Word and item position data:
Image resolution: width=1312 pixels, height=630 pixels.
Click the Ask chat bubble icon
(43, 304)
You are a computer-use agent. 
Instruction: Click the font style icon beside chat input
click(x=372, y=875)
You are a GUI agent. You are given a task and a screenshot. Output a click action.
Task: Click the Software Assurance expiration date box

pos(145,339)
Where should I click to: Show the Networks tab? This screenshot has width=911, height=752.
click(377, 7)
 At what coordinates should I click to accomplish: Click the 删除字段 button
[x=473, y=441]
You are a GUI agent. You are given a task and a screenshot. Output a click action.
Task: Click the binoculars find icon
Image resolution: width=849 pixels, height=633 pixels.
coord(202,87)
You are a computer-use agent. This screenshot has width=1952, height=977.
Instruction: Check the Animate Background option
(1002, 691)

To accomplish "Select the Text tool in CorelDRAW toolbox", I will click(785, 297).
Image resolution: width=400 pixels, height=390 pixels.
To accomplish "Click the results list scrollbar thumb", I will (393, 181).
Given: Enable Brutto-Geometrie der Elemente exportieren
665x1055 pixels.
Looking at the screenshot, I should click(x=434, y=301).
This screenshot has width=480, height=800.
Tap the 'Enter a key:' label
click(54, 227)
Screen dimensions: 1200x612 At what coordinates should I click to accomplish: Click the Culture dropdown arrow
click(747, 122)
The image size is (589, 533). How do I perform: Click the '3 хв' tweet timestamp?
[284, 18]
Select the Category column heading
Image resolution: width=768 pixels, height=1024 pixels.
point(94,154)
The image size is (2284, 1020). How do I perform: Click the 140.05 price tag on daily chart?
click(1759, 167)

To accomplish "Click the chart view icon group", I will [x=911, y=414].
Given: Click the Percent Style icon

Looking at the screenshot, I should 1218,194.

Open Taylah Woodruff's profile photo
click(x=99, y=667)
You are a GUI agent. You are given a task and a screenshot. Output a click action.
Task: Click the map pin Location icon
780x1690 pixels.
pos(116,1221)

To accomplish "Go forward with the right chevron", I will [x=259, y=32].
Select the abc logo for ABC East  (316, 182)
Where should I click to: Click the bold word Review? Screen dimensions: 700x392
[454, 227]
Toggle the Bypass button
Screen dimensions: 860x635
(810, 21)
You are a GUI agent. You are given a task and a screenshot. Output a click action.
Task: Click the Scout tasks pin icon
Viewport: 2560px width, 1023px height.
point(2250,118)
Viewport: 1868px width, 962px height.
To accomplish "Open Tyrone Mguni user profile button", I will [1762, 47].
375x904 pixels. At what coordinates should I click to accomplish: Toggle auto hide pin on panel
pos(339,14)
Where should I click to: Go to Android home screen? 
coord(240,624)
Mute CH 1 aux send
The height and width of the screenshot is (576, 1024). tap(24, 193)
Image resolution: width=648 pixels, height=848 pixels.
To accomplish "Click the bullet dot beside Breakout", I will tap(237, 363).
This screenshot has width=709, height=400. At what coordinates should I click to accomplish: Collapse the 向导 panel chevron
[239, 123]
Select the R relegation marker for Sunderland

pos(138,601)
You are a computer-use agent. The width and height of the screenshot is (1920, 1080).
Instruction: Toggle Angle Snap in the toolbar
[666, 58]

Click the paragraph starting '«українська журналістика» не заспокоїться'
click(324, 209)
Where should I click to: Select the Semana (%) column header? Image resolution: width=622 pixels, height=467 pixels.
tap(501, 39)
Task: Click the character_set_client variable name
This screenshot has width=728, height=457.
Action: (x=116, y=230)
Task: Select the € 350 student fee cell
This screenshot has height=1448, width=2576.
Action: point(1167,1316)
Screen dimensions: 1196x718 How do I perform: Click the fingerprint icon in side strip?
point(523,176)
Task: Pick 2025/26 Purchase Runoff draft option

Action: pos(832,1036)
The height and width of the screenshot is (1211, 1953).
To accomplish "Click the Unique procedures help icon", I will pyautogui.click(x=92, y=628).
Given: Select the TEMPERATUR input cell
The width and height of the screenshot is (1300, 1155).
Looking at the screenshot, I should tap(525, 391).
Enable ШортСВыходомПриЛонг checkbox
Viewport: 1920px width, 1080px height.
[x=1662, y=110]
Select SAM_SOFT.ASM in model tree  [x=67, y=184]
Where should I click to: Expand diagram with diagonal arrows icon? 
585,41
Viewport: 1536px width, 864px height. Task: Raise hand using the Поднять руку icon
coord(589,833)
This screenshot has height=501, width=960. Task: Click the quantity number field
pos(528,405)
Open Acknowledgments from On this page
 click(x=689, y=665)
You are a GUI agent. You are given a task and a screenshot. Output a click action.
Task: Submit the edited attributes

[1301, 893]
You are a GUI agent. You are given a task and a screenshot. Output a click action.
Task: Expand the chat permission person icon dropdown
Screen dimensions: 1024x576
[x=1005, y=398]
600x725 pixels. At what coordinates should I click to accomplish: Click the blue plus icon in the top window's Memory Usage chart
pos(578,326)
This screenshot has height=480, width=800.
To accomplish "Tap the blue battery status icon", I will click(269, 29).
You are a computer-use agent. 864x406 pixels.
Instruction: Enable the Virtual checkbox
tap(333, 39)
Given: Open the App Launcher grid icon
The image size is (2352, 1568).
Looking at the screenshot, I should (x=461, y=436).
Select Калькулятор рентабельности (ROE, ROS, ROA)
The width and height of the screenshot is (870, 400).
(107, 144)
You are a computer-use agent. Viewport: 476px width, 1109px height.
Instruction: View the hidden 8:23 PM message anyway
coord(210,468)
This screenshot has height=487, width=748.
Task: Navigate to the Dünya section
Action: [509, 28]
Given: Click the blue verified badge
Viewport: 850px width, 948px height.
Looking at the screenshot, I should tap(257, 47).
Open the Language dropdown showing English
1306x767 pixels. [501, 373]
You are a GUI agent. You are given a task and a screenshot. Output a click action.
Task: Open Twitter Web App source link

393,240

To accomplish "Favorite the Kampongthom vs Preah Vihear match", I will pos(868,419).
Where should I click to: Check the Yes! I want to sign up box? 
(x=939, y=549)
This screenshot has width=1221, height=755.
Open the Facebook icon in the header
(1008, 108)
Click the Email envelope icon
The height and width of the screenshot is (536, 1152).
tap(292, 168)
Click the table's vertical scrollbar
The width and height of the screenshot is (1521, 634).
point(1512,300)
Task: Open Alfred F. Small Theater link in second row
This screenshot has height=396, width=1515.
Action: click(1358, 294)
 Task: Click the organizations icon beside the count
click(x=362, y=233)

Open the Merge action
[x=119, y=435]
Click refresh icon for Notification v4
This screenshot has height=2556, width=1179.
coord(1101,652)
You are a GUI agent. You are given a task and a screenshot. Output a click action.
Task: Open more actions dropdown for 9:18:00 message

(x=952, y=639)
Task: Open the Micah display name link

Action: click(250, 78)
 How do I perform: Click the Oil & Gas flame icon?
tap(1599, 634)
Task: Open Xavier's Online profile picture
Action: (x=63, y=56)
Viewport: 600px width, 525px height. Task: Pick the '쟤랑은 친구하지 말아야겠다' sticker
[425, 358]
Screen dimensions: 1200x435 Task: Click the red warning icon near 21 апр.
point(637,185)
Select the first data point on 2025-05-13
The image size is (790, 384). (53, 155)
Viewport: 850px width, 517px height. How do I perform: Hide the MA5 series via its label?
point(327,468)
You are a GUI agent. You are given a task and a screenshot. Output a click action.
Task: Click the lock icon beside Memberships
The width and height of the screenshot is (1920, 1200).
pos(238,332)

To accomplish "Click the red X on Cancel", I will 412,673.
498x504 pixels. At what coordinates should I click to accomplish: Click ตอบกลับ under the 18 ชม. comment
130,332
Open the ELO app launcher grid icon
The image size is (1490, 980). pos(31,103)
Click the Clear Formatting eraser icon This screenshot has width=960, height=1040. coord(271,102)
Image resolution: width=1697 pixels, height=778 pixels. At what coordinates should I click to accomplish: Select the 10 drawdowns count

▶ [Problem requirements]: Rewrite the entire listing above, swapping "binoculars" for "telescope" and leaving everything else unchanged.

▶ [Answer to the task]:
Image resolution: width=1312 pixels, height=630 pixels.
Click the Ask chat bubble icon
(43, 304)
You are a computer-use agent. 
Instruction: Click the font style icon beside chat input
click(x=372, y=875)
You are a GUI agent. You are given a task and a screenshot. Output a click action.
Task: Click the Software Assurance expiration date box

pos(145,339)
Where should I click to: Show the Networks tab? This screenshot has width=911, height=752.
click(377, 7)
 At what coordinates should I click to accomplish: Click the 删除字段 button
[x=473, y=441]
You are a GUI agent. You are given a task and a screenshot. Output a click action.
Task: Click the telescope find icon
Image resolution: width=849 pixels, height=633 pixels.
coord(202,87)
You are a computer-use agent. This screenshot has width=1952, height=977.
Instruction: Check the Animate Background option
(1002, 691)

To accomplish "Select the Text tool in CorelDRAW toolbox", I will click(785, 297).
Image resolution: width=400 pixels, height=390 pixels.
To accomplish "Click the results list scrollbar thumb", I will (393, 181).
Given: Enable Brutto-Geometrie der Elemente exportieren
665x1055 pixels.
Looking at the screenshot, I should click(x=434, y=301).
This screenshot has width=480, height=800.
Tap the 'Enter a key:' label
click(54, 227)
Screen dimensions: 1200x612 At what coordinates should I click to accomplish: Click the Culture dropdown arrow
click(747, 122)
The image size is (589, 533). How do I perform: Click the '3 хв' tweet timestamp?
[284, 18]
Select the Category column heading
Image resolution: width=768 pixels, height=1024 pixels.
point(94,154)
The image size is (2284, 1020). How do I perform: Click the 140.05 price tag on daily chart?
click(1759, 167)

To accomplish "Click the chart view icon group", I will [x=911, y=414].
Given: Click the Percent Style icon

Looking at the screenshot, I should 1218,194.

Open Taylah Woodruff's profile photo
click(x=99, y=667)
You are a GUI agent. You are given a task and a screenshot. Output a click action.
Task: Click the map pin Location icon
780x1690 pixels.
pos(116,1221)

To accomplish "Go forward with the right chevron", I will [x=259, y=32].
Select the abc logo for ABC East  (316, 182)
Where should I click to: Click the bold word Review? Screen dimensions: 700x392
[454, 227]
Toggle the Bypass button
Screen dimensions: 860x635
(810, 21)
You are a GUI agent. You are given a task and a screenshot. Output a click action.
Task: Click the Scout tasks pin icon
Viewport: 2560px width, 1023px height.
point(2250,118)
Viewport: 1868px width, 962px height.
To accomplish "Open Tyrone Mguni user profile button", I will [1762, 47].
375x904 pixels. At what coordinates should I click to accomplish: Toggle auto hide pin on panel
pos(339,14)
Where should I click to: Go to Android home screen? 
coord(240,624)
Mute CH 1 aux send
The height and width of the screenshot is (576, 1024). tap(24, 193)
Image resolution: width=648 pixels, height=848 pixels.
To accomplish "Click the bullet dot beside Breakout", I will tap(237, 363).
This screenshot has width=709, height=400. At what coordinates should I click to accomplish: Collapse the 向导 panel chevron
[239, 123]
Select the R relegation marker for Sunderland

pos(138,601)
You are a computer-use agent. The width and height of the screenshot is (1920, 1080).
Instruction: Toggle Angle Snap in the toolbar
[666, 58]

Click the paragraph starting '«українська журналістика» не заспокоїться'
click(324, 209)
Where should I click to: Select the Semana (%) column header? Image resolution: width=622 pixels, height=467 pixels.
tap(501, 39)
Task: Click the character_set_client variable name
This screenshot has width=728, height=457.
Action: (x=116, y=230)
Task: Select the € 350 student fee cell
This screenshot has height=1448, width=2576.
Action: point(1167,1316)
Screen dimensions: 1196x718 How do I perform: Click the fingerprint icon in side strip?
point(523,176)
Task: Pick 2025/26 Purchase Runoff draft option

Action: pos(832,1036)
The height and width of the screenshot is (1211, 1953).
To accomplish "Click the Unique procedures help icon", I will pyautogui.click(x=92, y=628).
Given: Select the TEMPERATUR input cell
The width and height of the screenshot is (1300, 1155).
Looking at the screenshot, I should tap(525, 391).
Enable ШортСВыходомПриЛонг checkbox
Viewport: 1920px width, 1080px height.
[x=1662, y=110]
Select SAM_SOFT.ASM in model tree  [x=67, y=184]
Where should I click to: Expand diagram with diagonal arrows icon? 
585,41
Viewport: 1536px width, 864px height. Task: Raise hand using the Поднять руку icon
coord(589,833)
This screenshot has height=501, width=960. Task: Click the quantity number field
pos(528,405)
Open Acknowledgments from On this page
 click(x=689, y=665)
You are a GUI agent. You are given a task and a screenshot. Output a click action.
Task: Submit the edited attributes

[1301, 893]
You are a GUI agent. You are given a task and a screenshot. Output a click action.
Task: Expand the chat permission person icon dropdown
Screen dimensions: 1024x576
[x=1005, y=398]
600x725 pixels. At what coordinates should I click to accomplish: Click the blue plus icon in the top window's Memory Usage chart
pos(578,326)
This screenshot has height=480, width=800.
To accomplish "Tap the blue battery status icon", I will click(269, 29).
You are a computer-use agent. 864x406 pixels.
Instruction: Enable the Virtual checkbox
tap(333, 39)
Given: Open the App Launcher grid icon
The image size is (2352, 1568).
Looking at the screenshot, I should (x=461, y=436).
Select Калькулятор рентабельности (ROE, ROS, ROA)
The width and height of the screenshot is (870, 400).
(107, 144)
You are a computer-use agent. Viewport: 476px width, 1109px height.
Instruction: View the hidden 8:23 PM message anyway
coord(210,468)
This screenshot has height=487, width=748.
Task: Navigate to the Dünya section
Action: [509, 28]
Given: Click the blue verified badge
Viewport: 850px width, 948px height.
Looking at the screenshot, I should tap(257, 47).
Open the Language dropdown showing English
1306x767 pixels. [501, 373]
You are a GUI agent. You are given a task and a screenshot. Output a click action.
Task: Open Twitter Web App source link

393,240

To accomplish "Favorite the Kampongthom vs Preah Vihear match", I will pos(868,419).
Where should I click to: Check the Yes! I want to sign up box? 
(x=939, y=549)
This screenshot has width=1221, height=755.
Open the Facebook icon in the header
(1008, 108)
Click the Email envelope icon
The height and width of the screenshot is (536, 1152).
tap(292, 168)
Click the table's vertical scrollbar
The width and height of the screenshot is (1521, 634).
point(1512,300)
Task: Open Alfred F. Small Theater link in second row
This screenshot has height=396, width=1515.
Action: click(1358, 294)
 Task: Click the organizations icon beside the count
click(x=362, y=233)

Open the Merge action
[x=119, y=435]
Click refresh icon for Notification v4
This screenshot has height=2556, width=1179.
coord(1101,652)
You are a GUI agent. You are given a task and a screenshot. Output a click action.
Task: Open more actions dropdown for 9:18:00 message

(x=952, y=639)
Task: Open the Micah display name link

Action: click(250, 78)
 How do I perform: Click the Oil & Gas flame icon?
tap(1599, 634)
Task: Open Xavier's Online profile picture
Action: (x=63, y=56)
Viewport: 600px width, 525px height. Task: Pick the '쟤랑은 친구하지 말아야겠다' sticker
[425, 358]
Screen dimensions: 1200x435 Task: Click the red warning icon near 21 апр.
point(637,185)
Select the first data point on 2025-05-13
The image size is (790, 384). (53, 155)
Viewport: 850px width, 517px height. How do I perform: Hide the MA5 series via its label?
point(327,468)
You are a GUI agent. You are given a task and a screenshot. Output a click action.
Task: Click the lock icon beside Memberships
The width and height of the screenshot is (1920, 1200).
pos(238,332)

To accomplish "Click the red X on Cancel", I will 412,673.
498x504 pixels. At what coordinates should I click to accomplish: Click ตอบกลับ under the 18 ชม. comment
130,332
Open the ELO app launcher grid icon
The image size is (1490, 980). pos(31,103)
Click the Clear Formatting eraser icon This screenshot has width=960, height=1040. coord(271,102)
Image resolution: width=1697 pixels, height=778 pixels. At what coordinates should I click to accomplish: Select the 10 drawdowns count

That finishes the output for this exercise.